── PROVIDED RECORDS

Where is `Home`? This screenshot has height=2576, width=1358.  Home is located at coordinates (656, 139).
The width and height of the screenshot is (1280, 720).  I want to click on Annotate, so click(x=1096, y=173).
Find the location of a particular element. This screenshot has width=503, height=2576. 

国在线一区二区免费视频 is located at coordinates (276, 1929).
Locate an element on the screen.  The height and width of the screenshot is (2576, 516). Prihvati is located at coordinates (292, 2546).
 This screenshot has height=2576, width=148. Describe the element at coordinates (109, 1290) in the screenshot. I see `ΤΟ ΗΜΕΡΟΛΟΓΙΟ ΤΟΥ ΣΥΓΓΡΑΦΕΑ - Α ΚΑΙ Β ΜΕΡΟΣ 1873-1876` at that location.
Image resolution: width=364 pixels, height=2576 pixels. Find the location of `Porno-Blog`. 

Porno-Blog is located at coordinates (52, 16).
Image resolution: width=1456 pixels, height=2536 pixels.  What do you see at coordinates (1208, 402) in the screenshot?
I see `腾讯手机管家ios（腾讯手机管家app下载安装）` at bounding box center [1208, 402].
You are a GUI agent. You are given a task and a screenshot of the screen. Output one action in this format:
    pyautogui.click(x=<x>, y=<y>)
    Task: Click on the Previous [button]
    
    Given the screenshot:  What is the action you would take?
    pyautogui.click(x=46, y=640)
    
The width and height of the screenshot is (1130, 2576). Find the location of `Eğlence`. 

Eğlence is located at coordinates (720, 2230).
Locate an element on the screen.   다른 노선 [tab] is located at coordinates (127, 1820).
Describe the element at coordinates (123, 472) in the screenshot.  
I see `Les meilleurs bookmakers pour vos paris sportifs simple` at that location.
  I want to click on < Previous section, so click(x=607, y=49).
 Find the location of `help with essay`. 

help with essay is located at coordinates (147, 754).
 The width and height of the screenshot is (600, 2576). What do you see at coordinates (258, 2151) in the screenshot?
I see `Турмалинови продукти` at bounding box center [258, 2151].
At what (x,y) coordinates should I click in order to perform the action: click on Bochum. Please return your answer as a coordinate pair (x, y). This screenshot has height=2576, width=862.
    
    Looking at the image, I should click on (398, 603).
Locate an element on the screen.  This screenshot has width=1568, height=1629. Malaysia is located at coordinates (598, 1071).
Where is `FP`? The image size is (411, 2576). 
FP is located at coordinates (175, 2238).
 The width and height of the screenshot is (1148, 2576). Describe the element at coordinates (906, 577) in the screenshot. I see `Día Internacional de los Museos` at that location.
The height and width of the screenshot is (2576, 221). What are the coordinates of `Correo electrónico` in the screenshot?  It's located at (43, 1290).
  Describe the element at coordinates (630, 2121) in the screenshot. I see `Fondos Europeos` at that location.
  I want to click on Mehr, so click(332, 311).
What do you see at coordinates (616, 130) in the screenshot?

────

** WRITTEN TASK **
Rewrite every row above, substituting "Point out an element on the screen" for each "Locate an element on the screen" and leaving everything else the same.

** FINISHED TASK **
Where is `Home`? This screenshot has height=2576, width=1358.  Home is located at coordinates (656, 139).
The width and height of the screenshot is (1280, 720).  I want to click on Annotate, so click(x=1096, y=173).
Find the location of a particular element. This screenshot has width=503, height=2576. 

国在线一区二区免费视频 is located at coordinates (276, 1929).
Point out an element on the screen.  The height and width of the screenshot is (2576, 516). Prihvati is located at coordinates (292, 2546).
 This screenshot has height=2576, width=148. Describe the element at coordinates (109, 1290) in the screenshot. I see `ΤΟ ΗΜΕΡΟΛΟΓΙΟ ΤΟΥ ΣΥΓΓΡΑΦΕΑ - Α ΚΑΙ Β ΜΕΡΟΣ 1873-1876` at that location.
Image resolution: width=364 pixels, height=2576 pixels. Find the location of `Porno-Blog`. 

Porno-Blog is located at coordinates (52, 16).
Image resolution: width=1456 pixels, height=2536 pixels.  What do you see at coordinates (1208, 402) in the screenshot?
I see `腾讯手机管家ios（腾讯手机管家app下载安装）` at bounding box center [1208, 402].
You are a GUI agent. You are given a task and a screenshot of the screen. Output one action in this format:
    pyautogui.click(x=<x>, y=<y>)
    Task: Click on the Previous [button]
    
    Given the screenshot:  What is the action you would take?
    pyautogui.click(x=46, y=640)
    
The width and height of the screenshot is (1130, 2576). Find the location of `Eğlence`. 

Eğlence is located at coordinates (720, 2230).
Point out an element on the screen.   다른 노선 [tab] is located at coordinates (127, 1820).
Describe the element at coordinates (123, 472) in the screenshot.  
I see `Les meilleurs bookmakers pour vos paris sportifs simple` at that location.
  I want to click on < Previous section, so click(x=607, y=49).
 Find the location of `help with essay`. 

help with essay is located at coordinates (147, 754).
 The width and height of the screenshot is (600, 2576). What do you see at coordinates (258, 2151) in the screenshot?
I see `Турмалинови продукти` at bounding box center [258, 2151].
At what (x,y) coordinates should I click in order to perform the action: click on Bochum. Please return your answer as a coordinate pair (x, y). This screenshot has height=2576, width=862.
    
    Looking at the image, I should click on (398, 603).
Point out an element on the screen.  This screenshot has width=1568, height=1629. Malaysia is located at coordinates (598, 1071).
Where is `FP`? The image size is (411, 2576). 
FP is located at coordinates (175, 2238).
 The width and height of the screenshot is (1148, 2576). Describe the element at coordinates (906, 577) in the screenshot. I see `Día Internacional de los Museos` at that location.
The height and width of the screenshot is (2576, 221). What are the coordinates of `Correo electrónico` in the screenshot?  It's located at (43, 1290).
  Describe the element at coordinates (630, 2121) in the screenshot. I see `Fondos Europeos` at that location.
  I want to click on Mehr, so click(332, 311).
What do you see at coordinates (616, 130) in the screenshot?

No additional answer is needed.